== LISTED RECORDS ==
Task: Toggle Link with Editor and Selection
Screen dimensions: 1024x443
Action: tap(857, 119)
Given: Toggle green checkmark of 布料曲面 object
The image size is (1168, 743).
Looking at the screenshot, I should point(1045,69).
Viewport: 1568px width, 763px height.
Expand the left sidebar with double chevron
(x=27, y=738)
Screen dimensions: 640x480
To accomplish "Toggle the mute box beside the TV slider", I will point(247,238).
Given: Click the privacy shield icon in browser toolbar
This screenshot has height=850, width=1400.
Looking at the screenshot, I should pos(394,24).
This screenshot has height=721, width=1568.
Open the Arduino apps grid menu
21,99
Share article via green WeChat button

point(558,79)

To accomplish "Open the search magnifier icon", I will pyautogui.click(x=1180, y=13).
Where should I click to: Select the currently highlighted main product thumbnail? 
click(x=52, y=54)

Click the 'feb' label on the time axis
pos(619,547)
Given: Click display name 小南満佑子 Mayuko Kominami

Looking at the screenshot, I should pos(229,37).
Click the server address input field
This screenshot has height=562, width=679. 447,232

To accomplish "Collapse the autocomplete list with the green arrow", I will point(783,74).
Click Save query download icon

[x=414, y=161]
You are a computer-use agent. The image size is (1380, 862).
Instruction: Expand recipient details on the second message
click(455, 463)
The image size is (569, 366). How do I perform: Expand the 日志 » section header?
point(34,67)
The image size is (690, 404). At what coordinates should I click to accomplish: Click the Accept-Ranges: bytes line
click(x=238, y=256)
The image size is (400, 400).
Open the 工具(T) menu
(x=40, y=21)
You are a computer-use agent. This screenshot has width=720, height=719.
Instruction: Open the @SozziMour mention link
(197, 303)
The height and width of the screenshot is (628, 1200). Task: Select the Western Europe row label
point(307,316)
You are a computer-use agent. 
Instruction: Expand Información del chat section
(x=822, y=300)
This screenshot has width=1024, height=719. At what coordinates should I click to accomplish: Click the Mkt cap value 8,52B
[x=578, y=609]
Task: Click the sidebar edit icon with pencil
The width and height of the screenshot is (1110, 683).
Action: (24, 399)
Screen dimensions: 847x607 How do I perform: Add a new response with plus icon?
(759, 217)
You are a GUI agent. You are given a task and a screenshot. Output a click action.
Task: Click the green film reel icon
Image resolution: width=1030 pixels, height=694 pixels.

== YOUR OBJECTIVE ==
Reproduce, exactly and only, the lines running from the one with "Instruction: Expand Información" to the end of the listing above.

== SOLUTION FOR THIS PROBLEM ==
Instruction: Expand Información del chat section
(x=822, y=300)
This screenshot has width=1024, height=719. At what coordinates should I click to accomplish: Click the Mkt cap value 8,52B
[x=578, y=609]
Task: Click the sidebar edit icon with pencil
The width and height of the screenshot is (1110, 683).
Action: (24, 399)
Screen dimensions: 847x607 How do I perform: Add a new response with plus icon?
(759, 217)
You are a GUI agent. You are given a task and a screenshot. Output a click action.
Task: Click the green film reel icon
Image resolution: width=1030 pixels, height=694 pixels.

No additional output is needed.